Gods and Generals: Some Final Thoughts
Yes, this will be my last post on Gods and Generals. I watched the closing segments of the movie with my students for the first time and it didn’t disappoint. One of my students was a bit confused by the night scene in which Jackson was accidentally shot by his own men. When I told her that this was in fact the case she responded simply: "That sucks!" Indeed it does. That tragedy of Jackson’s wounding comes through loud and clear in Lee’s more poignant plea that "Surely Jackson will recover." And, of course, we get the old left arm right arm line. No surprise that Maxwell decided to milk Jackson’s final moments with his Esposita and his personal black servant looking on right to the end. I actually enjoyed that scene and thought it to be quite touching.

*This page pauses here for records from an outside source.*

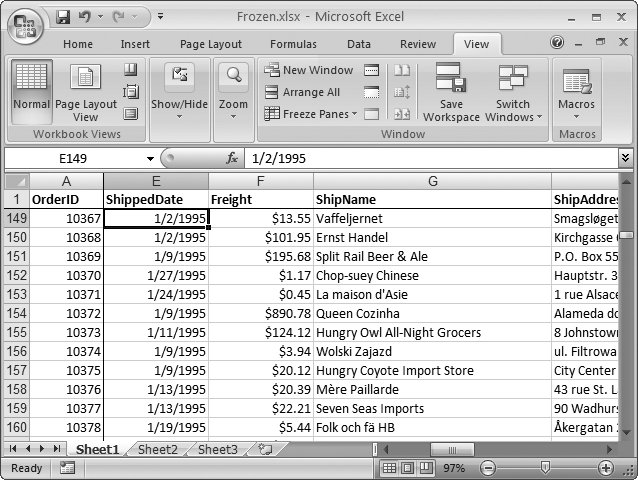Image resolution: width=638 pixels, height=480 pixels.
Task: Click the Insert Worksheet tab icon
Action: click(x=265, y=450)
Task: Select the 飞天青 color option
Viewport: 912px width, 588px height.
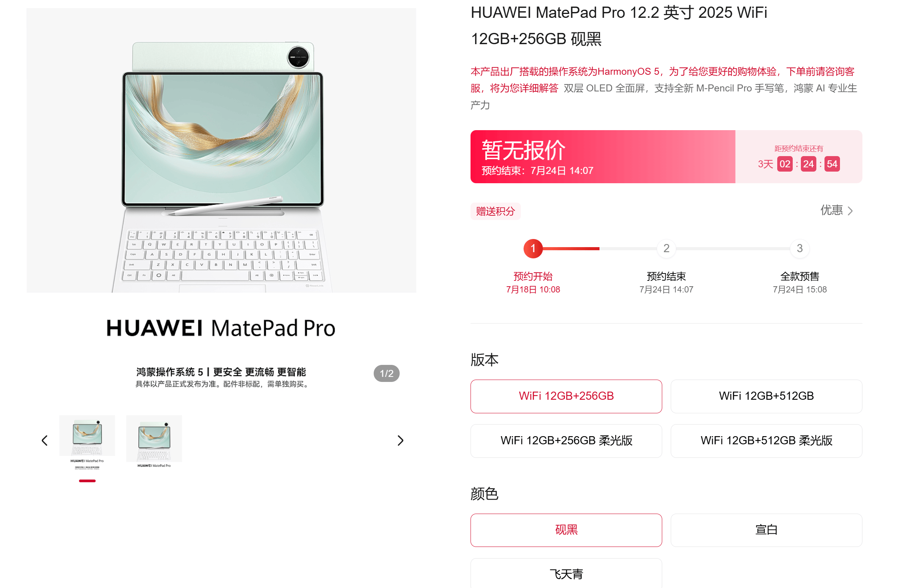Action: coord(566,574)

As I’ve pointed out before, this movie is really about Stonewall Jackson. What I find troubling, however, is the illusion that no doubt many people are operating under which renders Jackson’s life intelligible. I’ve read and even re-read Robertson’s biography, but for the life of me I really do not understand Jackson and I’m not sure I want to. I find it difficult to interpret his own words which are consistently laced with what appears to me to be the ideas of a zealot. Perhaps the perceived extremism of radical Islam provides a context for understanding Jackson’s language and behavior. Is there really a significant difference here? I think if they could most reasonable people would encourage radical Islamic terrorists to re-think some of their more "extreme" religious views that have led to the murder of innocent people. It is interesting how we pick and choose between extreme religious attitudes that are tolerated and those that we consider to have fallen of the spectrum entirely. Does Jackson ever question his beliefs about the meaning of the war or how it should be conducted? Would Jackson have been justified to step back and re-examine his stand on Union prisoners of war?

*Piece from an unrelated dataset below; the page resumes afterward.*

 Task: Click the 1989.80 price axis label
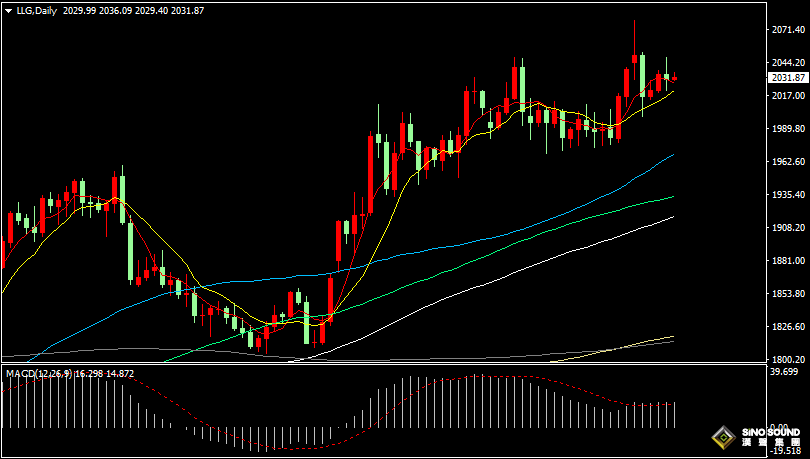[x=788, y=129]
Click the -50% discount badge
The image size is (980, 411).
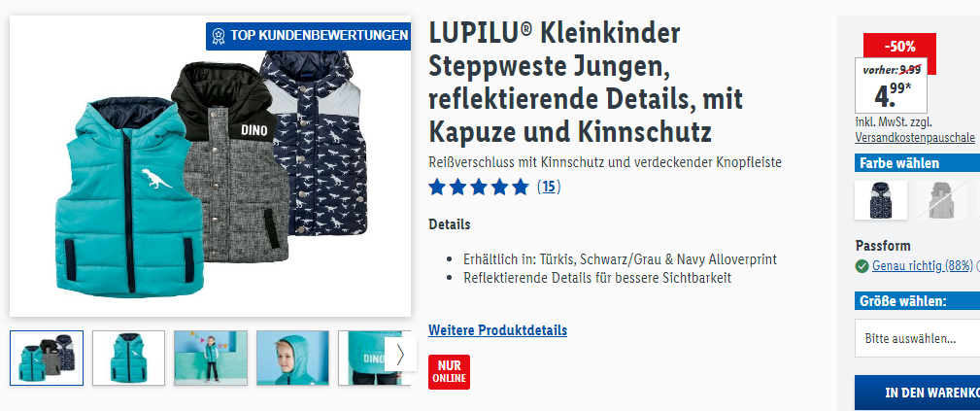point(899,47)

This seems to be another example of the unquestioning obedience that we love to celebrate in our Civil War. It’s not that I have a problem with a movie that places religion at the forefront; religion did play an important role that may be difficult for many to identify with today. What I have a problem with is the celebratory and unquestioning way in which most Civil War enthusiasts lap it up. It’s another aspect of the implicit belief that our Civil War was unique. It is much easier to offer an "objective" critique of Sunnis and Shiites compared with what had become a fairly hardened theological divide between North and South by 1860. This divide should not simply be interpreted as tragic, but as a fundamental problem with religious doctrine.